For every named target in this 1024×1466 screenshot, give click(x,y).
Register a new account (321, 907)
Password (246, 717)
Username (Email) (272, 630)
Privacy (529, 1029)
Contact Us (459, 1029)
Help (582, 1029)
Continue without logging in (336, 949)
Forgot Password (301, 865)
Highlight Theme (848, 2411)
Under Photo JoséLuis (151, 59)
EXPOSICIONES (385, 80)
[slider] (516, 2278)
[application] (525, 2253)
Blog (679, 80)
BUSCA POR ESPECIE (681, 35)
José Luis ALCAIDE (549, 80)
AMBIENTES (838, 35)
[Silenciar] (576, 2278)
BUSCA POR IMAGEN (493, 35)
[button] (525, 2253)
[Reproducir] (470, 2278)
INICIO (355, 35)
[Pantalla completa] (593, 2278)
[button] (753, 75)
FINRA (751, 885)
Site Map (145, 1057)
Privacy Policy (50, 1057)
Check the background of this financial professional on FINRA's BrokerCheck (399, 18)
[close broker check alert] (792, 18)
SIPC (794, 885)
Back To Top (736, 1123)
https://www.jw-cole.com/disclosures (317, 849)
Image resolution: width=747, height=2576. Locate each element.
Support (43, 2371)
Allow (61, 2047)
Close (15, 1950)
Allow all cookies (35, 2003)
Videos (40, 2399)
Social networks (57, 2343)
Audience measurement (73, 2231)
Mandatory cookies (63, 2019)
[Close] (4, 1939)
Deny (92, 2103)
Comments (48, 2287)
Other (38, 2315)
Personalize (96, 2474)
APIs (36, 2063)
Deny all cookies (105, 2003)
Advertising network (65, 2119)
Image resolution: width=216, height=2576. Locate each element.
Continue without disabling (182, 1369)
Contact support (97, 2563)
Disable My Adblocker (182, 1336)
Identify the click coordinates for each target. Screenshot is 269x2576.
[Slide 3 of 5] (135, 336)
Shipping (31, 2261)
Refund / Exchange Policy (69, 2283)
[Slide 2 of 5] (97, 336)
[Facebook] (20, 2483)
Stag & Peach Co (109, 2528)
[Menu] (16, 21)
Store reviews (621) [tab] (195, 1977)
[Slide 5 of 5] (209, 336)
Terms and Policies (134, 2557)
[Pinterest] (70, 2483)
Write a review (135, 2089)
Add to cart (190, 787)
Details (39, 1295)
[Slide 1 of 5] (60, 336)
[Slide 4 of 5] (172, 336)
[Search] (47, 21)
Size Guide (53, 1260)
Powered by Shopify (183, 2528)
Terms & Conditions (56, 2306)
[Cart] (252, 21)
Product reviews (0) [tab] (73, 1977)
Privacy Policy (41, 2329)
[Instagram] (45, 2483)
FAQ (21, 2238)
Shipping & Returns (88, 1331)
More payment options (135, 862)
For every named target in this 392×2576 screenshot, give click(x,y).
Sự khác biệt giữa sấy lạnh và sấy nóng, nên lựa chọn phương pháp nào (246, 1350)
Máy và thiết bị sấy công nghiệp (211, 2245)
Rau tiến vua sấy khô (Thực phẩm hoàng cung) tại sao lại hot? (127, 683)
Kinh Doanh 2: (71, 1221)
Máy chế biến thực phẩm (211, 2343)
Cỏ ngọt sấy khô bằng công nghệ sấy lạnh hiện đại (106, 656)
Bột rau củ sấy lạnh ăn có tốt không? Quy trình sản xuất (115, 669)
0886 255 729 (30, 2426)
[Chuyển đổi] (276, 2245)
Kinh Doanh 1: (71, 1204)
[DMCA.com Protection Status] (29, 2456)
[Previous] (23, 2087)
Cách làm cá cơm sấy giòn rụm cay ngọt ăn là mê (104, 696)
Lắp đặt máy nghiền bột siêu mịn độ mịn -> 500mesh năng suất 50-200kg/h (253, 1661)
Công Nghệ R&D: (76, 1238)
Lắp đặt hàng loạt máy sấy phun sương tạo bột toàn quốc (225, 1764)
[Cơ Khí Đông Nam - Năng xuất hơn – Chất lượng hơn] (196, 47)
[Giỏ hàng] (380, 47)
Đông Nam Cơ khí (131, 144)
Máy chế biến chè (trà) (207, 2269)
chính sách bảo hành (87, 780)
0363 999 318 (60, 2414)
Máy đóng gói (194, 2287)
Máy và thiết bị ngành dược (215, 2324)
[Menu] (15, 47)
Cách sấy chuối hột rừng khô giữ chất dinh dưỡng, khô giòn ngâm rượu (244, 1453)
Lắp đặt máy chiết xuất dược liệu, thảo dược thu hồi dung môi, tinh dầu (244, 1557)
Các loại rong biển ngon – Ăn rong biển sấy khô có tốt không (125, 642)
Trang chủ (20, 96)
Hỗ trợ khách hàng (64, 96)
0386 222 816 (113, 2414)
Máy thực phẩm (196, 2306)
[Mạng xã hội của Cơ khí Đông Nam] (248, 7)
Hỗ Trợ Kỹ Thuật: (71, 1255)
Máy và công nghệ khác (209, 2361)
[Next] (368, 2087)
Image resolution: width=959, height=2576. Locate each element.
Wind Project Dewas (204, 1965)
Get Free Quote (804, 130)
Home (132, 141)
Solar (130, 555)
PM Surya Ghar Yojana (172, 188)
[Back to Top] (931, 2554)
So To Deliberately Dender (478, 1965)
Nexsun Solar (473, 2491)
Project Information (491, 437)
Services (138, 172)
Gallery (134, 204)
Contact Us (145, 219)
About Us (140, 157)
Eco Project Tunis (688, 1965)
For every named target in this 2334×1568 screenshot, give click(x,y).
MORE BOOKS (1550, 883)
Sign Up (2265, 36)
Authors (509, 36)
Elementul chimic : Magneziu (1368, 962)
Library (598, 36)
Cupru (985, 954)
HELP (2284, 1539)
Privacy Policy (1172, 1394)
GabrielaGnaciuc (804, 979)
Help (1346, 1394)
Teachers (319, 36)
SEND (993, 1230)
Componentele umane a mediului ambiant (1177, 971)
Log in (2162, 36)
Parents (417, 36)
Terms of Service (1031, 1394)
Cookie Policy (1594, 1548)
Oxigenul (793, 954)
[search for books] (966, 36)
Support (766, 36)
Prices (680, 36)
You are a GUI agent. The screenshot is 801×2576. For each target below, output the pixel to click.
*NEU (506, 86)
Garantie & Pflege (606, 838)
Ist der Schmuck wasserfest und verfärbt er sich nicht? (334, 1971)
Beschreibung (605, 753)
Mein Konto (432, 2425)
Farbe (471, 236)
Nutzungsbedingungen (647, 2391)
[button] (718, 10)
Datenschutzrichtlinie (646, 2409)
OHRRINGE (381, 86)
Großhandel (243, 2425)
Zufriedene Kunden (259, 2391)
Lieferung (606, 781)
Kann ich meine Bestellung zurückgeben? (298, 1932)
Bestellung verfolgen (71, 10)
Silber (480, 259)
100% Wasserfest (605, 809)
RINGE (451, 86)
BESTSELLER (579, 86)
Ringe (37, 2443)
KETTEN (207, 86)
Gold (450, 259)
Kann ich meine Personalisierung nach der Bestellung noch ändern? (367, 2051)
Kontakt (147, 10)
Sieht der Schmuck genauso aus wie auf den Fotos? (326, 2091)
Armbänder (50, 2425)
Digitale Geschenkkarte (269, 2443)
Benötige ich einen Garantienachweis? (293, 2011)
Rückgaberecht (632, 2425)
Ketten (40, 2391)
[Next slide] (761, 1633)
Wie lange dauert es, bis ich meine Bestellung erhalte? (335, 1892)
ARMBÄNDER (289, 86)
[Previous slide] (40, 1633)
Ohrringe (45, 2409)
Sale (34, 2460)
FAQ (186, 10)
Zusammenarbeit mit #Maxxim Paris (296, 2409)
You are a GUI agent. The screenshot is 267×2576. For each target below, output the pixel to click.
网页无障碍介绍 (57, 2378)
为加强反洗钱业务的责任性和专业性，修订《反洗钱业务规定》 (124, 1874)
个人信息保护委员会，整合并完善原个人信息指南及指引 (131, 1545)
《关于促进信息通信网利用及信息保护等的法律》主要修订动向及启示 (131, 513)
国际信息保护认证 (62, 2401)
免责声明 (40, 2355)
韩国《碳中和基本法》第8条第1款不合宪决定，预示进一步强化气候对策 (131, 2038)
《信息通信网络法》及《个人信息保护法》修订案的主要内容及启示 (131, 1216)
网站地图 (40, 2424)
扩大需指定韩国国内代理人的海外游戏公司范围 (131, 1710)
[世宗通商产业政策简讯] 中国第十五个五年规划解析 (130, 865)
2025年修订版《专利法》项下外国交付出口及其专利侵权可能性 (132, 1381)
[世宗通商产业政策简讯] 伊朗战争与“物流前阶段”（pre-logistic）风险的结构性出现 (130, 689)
__________________________________________________
- **What you have to do**: Please write out, exactly as they appear above, only the lines in the stretch from the line with "FAQ (186, 10)" through the line with "网站地图 (40, 2424)".

- **Answer section**:
FAQ (186, 10)
Zusammenarbeit mit #Maxxim Paris (296, 2409)
You are a GUI agent. The screenshot is 267×2576. For each target below, output the pixel to click.
网页无障碍介绍 (57, 2378)
为加强反洗钱业务的责任性和专业性，修订《反洗钱业务规定》 (124, 1874)
个人信息保护委员会，整合并完善原个人信息指南及指引 (131, 1545)
《关于促进信息通信网利用及信息保护等的法律》主要修订动向及启示 (131, 513)
国际信息保护认证 (62, 2401)
免责声明 (40, 2355)
韩国《碳中和基本法》第8条第1款不合宪决定，预示进一步强化气候对策 (131, 2038)
《信息通信网络法》及《个人信息保护法》修订案的主要内容及启示 (131, 1216)
网站地图 (40, 2424)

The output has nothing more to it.